K and Na in urine were determined with an ion-selective electrode (Roche 917 analyser; Roche). K and Na intake assessed by urinary excretion was calculated taking into account 19 % K( 20 ) and 14 % Na( 21 ) extra-renal and faecal losses. Participation in the External Quality Assessment Scheme of the Dutch Foundation for Quality Assessment in Medical Laboratories showed a bias of –1·6 % and +1·1 %, and the analytical variation was 1·6 % and 1·2 % for K and Na, respectively. A within-run CV of <1 % and a between-run CV of <1 % for K and a within-run CV of <1 % and a between-run CV of <1 % for Na were observed. K and Na in the DP were determined after digestion of the samples in PTFE tubes using a MarsXpress microwave digestor (CEM), with inductively coupled plasma atomic emission spectroscopy (ICP-AES, Varian Australia Pty Ltd, ISO, 2010) at the Chemical Biological Soil Laboratory of Wageningen University with a within-run CV of <1 % and a between-run CV of <1 % for K and a within-run CV of 1·1 % and a between-run CV of 1·7 % for Na.

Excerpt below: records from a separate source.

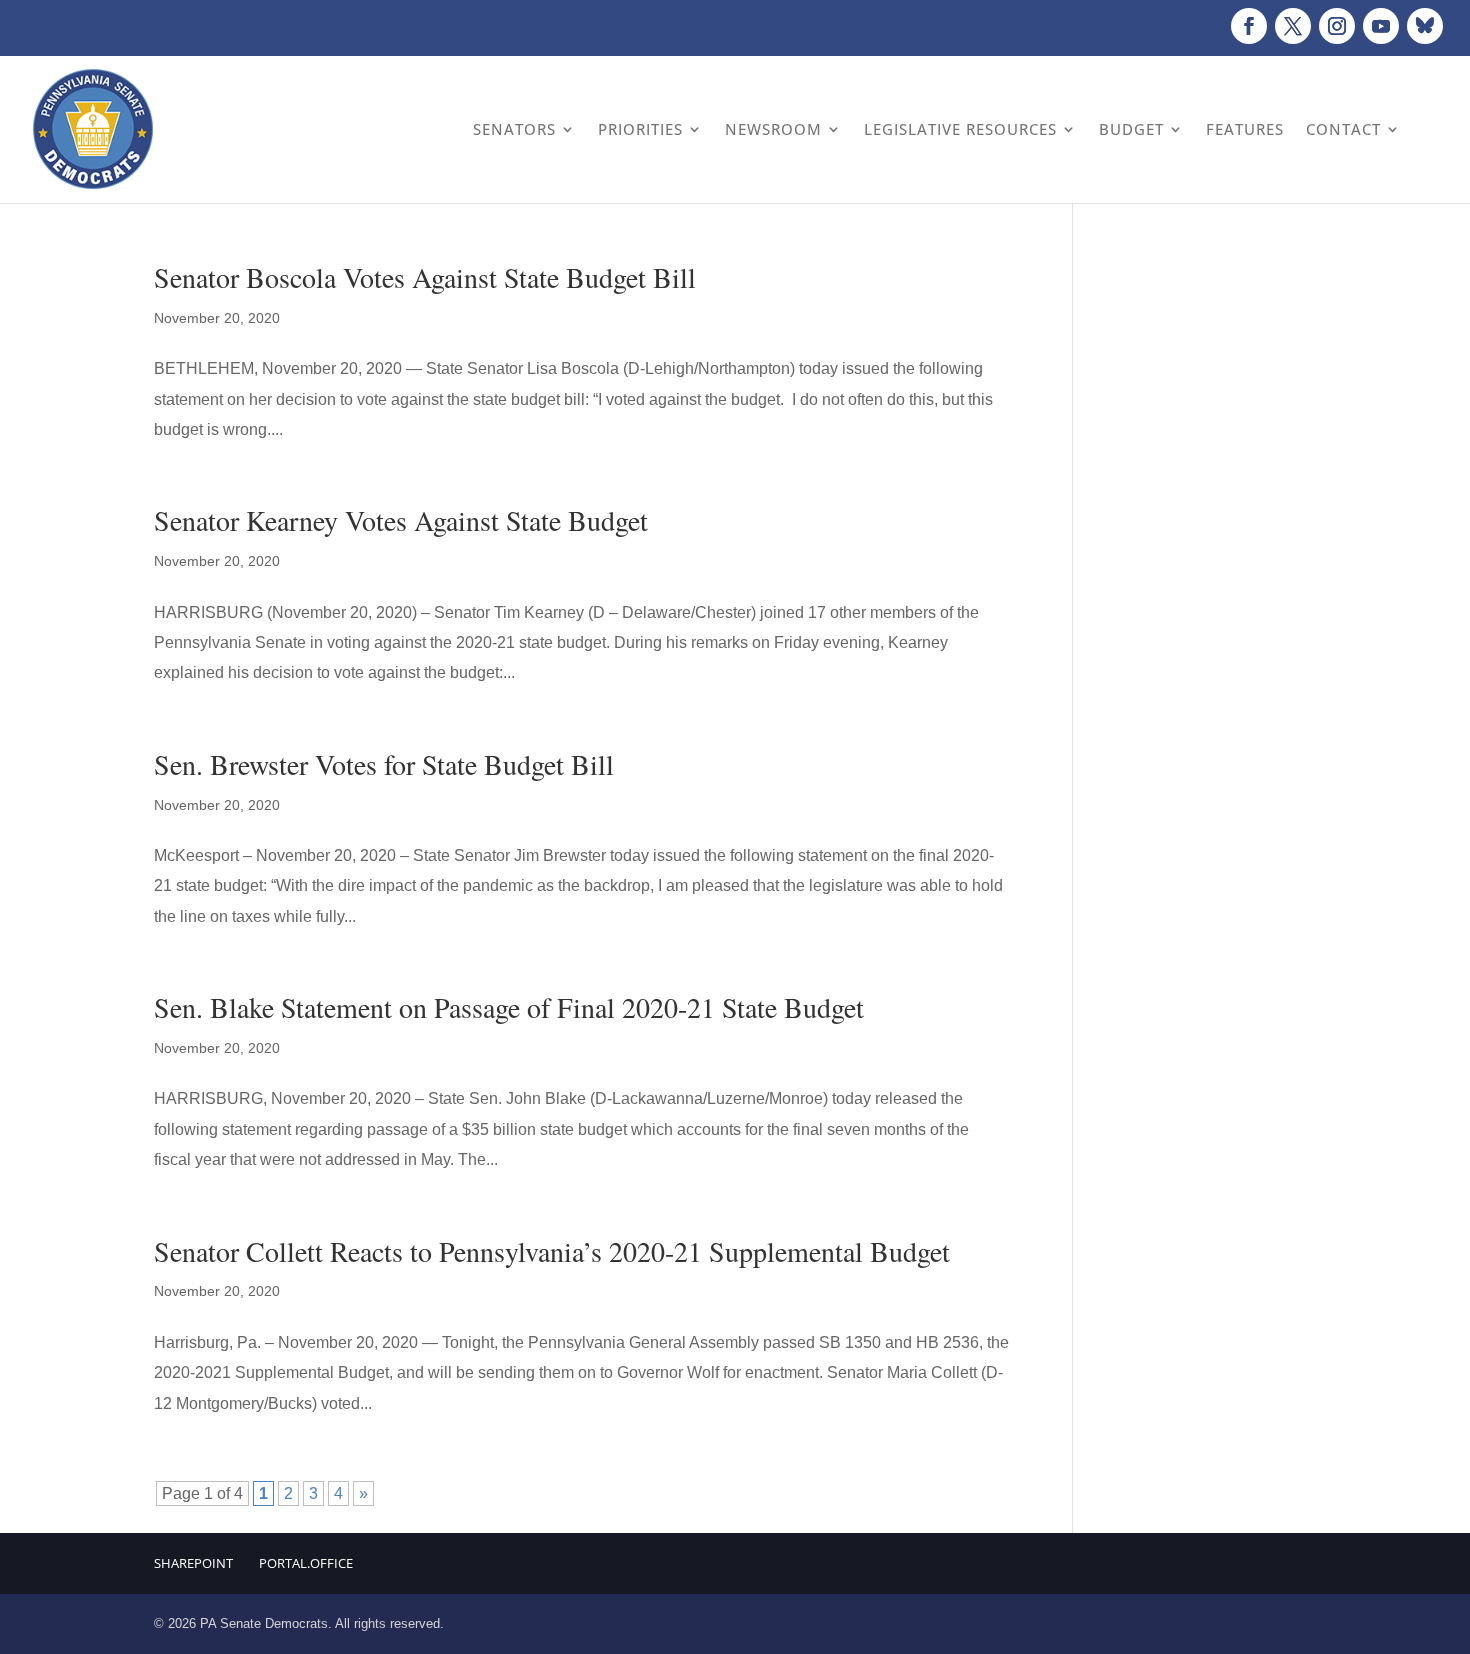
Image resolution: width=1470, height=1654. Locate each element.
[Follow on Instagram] (1337, 26)
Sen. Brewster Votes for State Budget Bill (384, 764)
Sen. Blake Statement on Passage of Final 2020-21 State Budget (509, 1007)
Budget (1131, 129)
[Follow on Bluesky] (1425, 26)
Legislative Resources (960, 129)
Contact (1343, 129)
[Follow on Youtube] (1381, 26)
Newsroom (773, 129)
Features (1245, 129)
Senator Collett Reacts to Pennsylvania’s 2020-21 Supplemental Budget (552, 1251)
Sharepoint (193, 1563)
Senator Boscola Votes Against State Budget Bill (425, 277)
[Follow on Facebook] (1249, 26)
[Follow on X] (1293, 26)
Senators (514, 129)
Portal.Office (306, 1563)
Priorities (640, 129)
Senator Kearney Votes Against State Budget (401, 520)
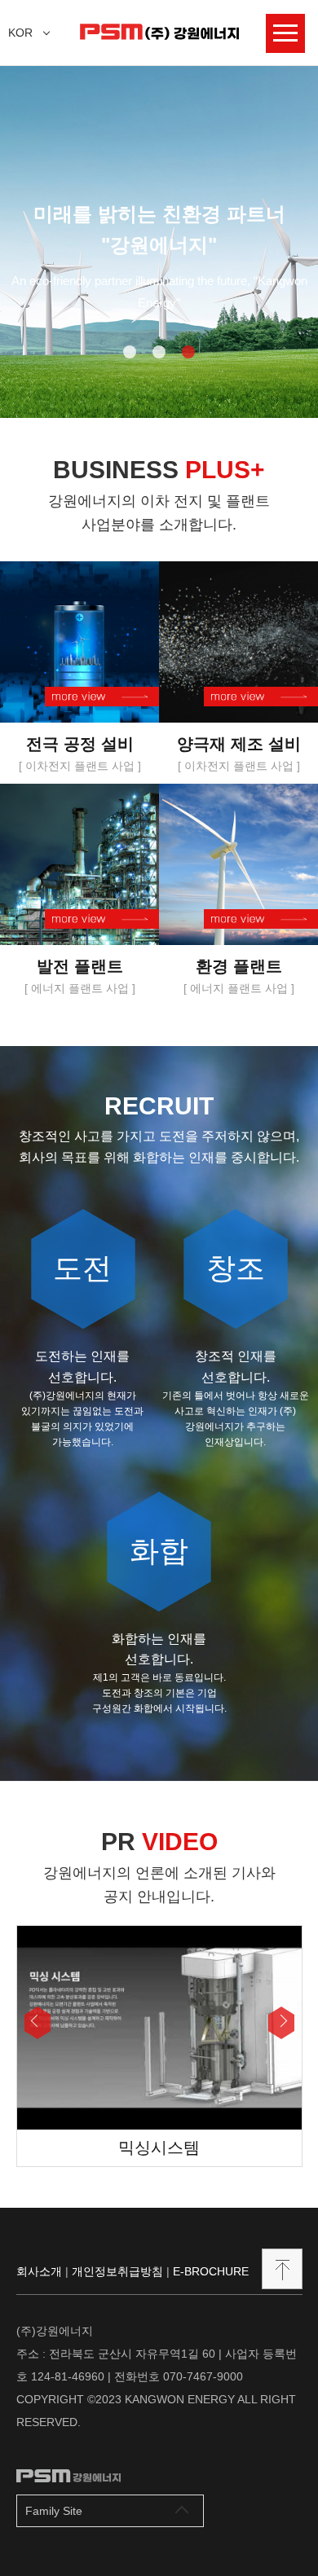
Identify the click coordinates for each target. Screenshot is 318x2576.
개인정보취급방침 (117, 2271)
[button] (37, 2023)
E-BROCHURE (211, 2271)
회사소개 (39, 2271)
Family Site (53, 2510)
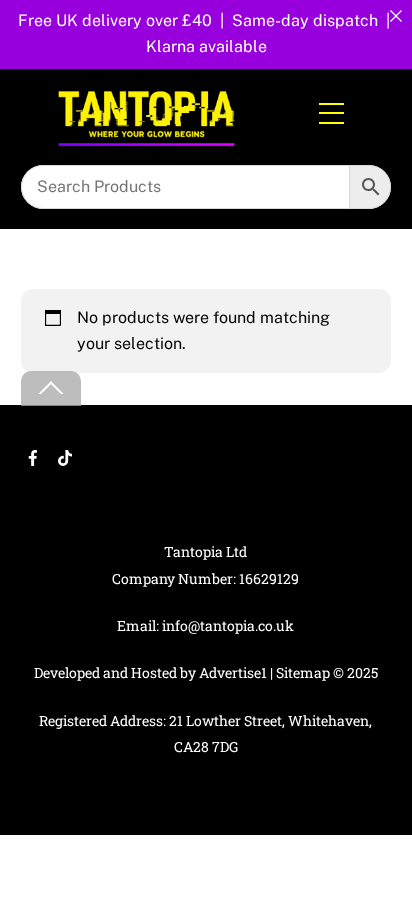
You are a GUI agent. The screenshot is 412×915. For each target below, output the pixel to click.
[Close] (396, 16)
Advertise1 (233, 672)
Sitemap (303, 672)
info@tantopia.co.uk (228, 625)
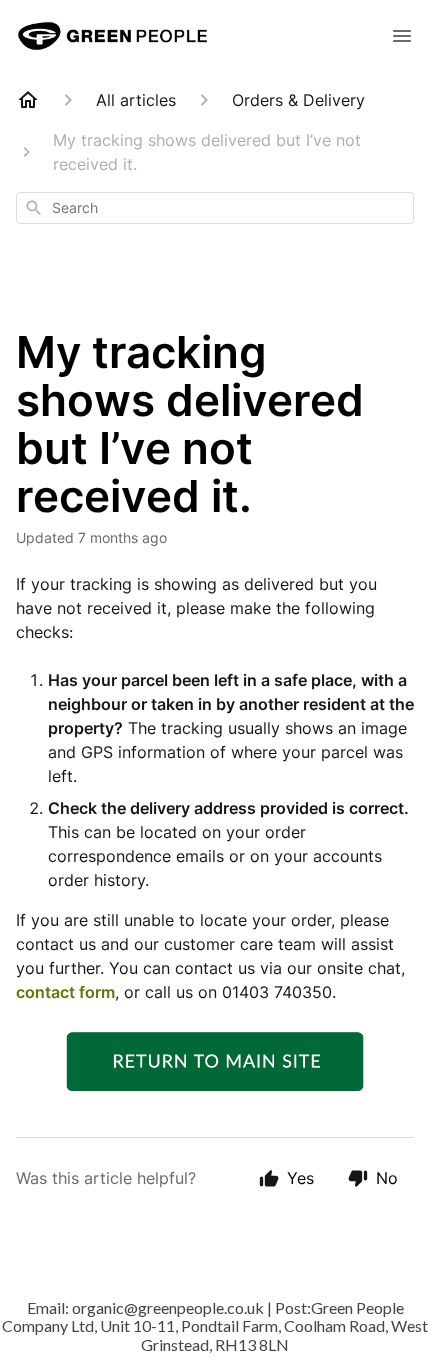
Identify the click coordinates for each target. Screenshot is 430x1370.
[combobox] (215, 208)
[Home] (28, 100)
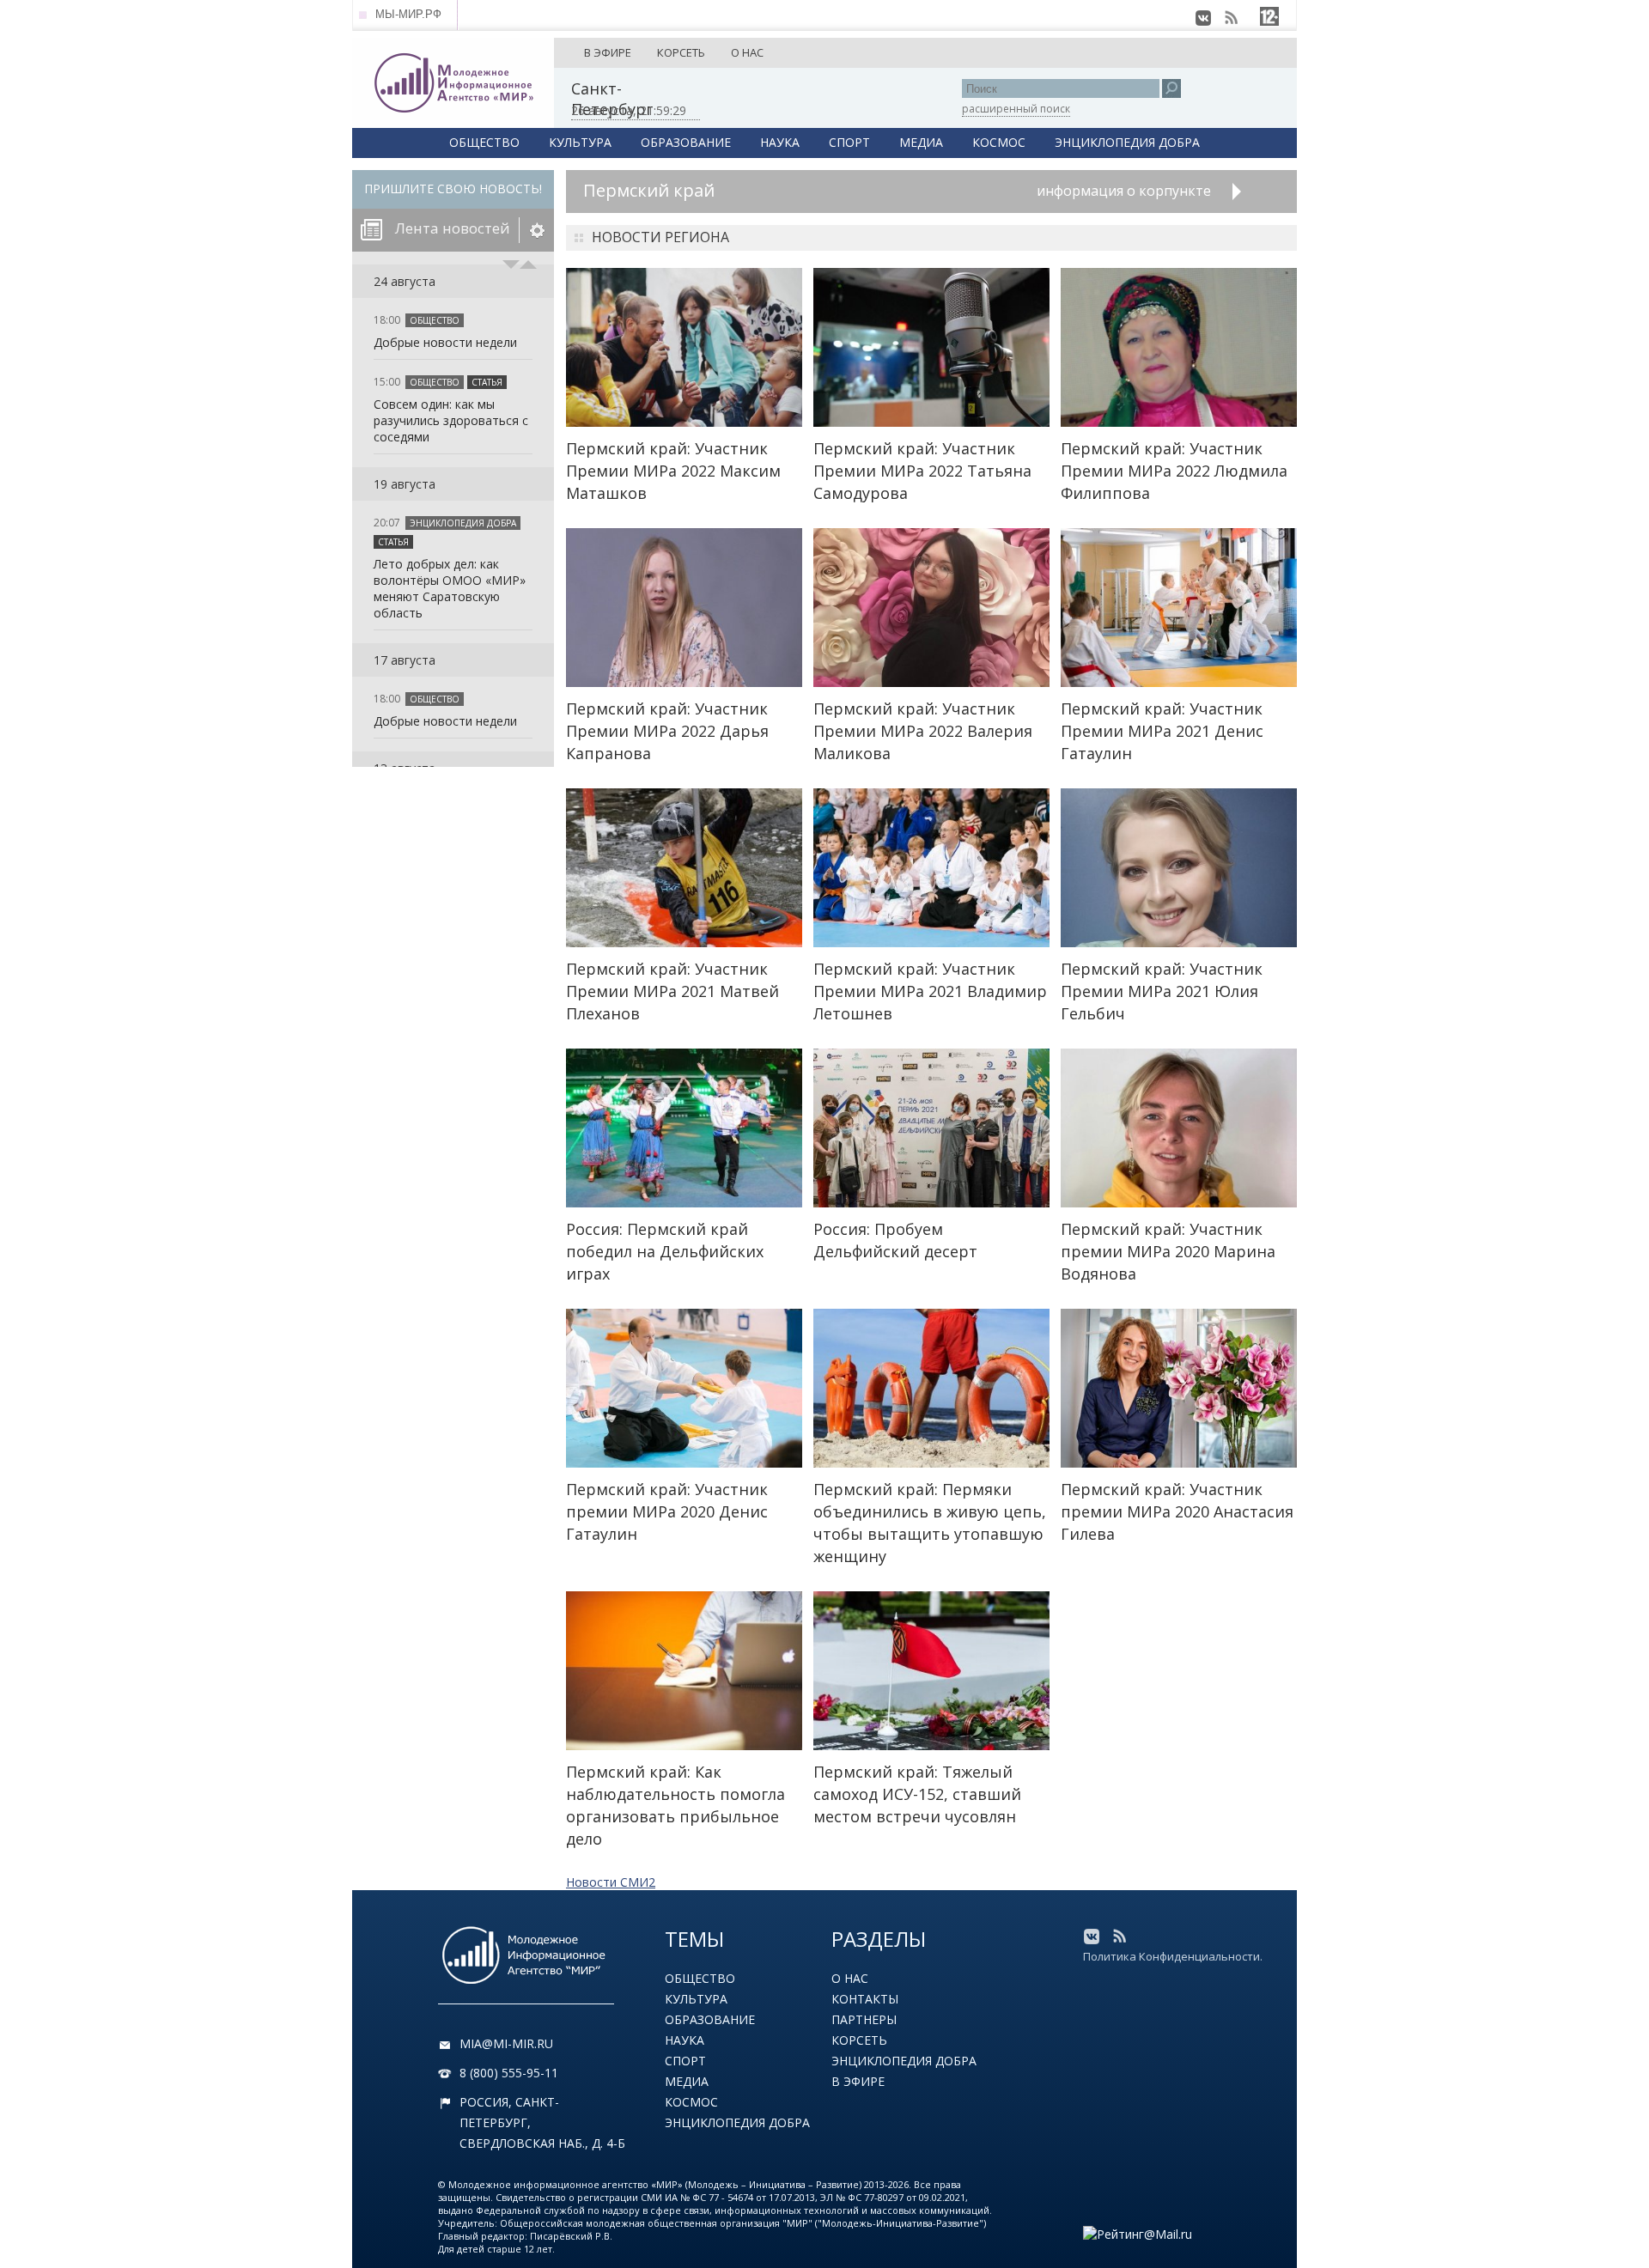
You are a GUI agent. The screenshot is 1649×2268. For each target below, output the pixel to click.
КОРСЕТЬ (681, 52)
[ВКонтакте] (1203, 18)
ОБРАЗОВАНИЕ (686, 142)
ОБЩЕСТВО (484, 142)
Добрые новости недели (445, 342)
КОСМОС (998, 142)
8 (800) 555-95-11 (508, 2072)
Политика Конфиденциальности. (1173, 1956)
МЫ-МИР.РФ (408, 14)
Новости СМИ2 (610, 1882)
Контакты (864, 1999)
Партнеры (864, 2019)
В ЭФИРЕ (607, 52)
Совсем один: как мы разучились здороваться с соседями (451, 420)
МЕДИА (921, 142)
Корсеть (859, 2040)
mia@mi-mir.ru (506, 2043)
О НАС (747, 52)
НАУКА (780, 142)
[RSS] (1230, 18)
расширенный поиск (1016, 108)
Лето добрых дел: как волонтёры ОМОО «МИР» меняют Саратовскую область (450, 588)
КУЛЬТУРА (580, 142)
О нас (849, 1978)
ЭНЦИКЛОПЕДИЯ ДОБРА (1127, 142)
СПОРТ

Para-aminobenzoic acid analysis

PABA was measured by means of HPLC after alkaline hydrolysis of the urine samples to convert PABA metabolites into PABA( 22 ). Using a minimum of 78 % PABA recovery as a cut-off point for complete urine collection, which is proposed if PABA is analysed by HPLC( 22 ), 16·7 % of the urine samples were judged incomplete. The total CV for the PABA analysis was 9 %. The within-run CV for PABA was 1·9 %, and the between-run CV for PABA was 1·3 %.

Measurement error model

We assumed protein, Na and K intake assessed by urinary excretion to be unbiased in assessing usual intake( 3 ), which we assumed not to vary within the 3 years of study. All our measurement error models assumed a linear relationship between DP, 24hRT, 24hRW, FFQ, biomarker and the true unknown intake T. In our measurement error model i is the person, and j indicates the occasion. Furthermore, α X expresses the constant bias for reference method X (X being DP for the DP method, 24hRT for the telephone-based 24hR, and 24hRW for the web-based 24hR) and β X is the proportional scaling bias where α Q and β Q are similar respective parameters for the FFQ. The person-specific bias of the reference method is given by w xi and for the FFQ by v i . Finally, ε Xij is the random error with mean zero and constant variance for the reference method, whereas ε Qij is the random error for the FFQ.

(1) $${\rm Reference}\,{\rm method}\,X\colon\,\,Xij=\alpha _{X} {\plus}\beta _{X} T{\plus}w_{{xi}} {\plus}{\varepsilon}_{{Xij}} {\rm ,}$$
(2) $${\rm FFQ}\colon\,\,Qij=\alpha _{Q} {\plus}\beta _{Q} T{\plus}v_{i} {\plus}{\varepsilon}_{{Qij}} {\rm ,}$$
(3) $${\rm Biomarker}\colon\,\,Mij=T{\plus}{\varepsilon}_{{Mij}} {\rm .}$$

Statistical analysis

Descriptive statistics were presented in percentages and as means with their standard deviation. Presence of bias between the mean of the recovery biomarker and the mean of the available replicates of FFQ, DP, 24hRW and 24hRT was tested by performing a Student’s paired t test. The significance level was set at a two-sided P value of 0·05.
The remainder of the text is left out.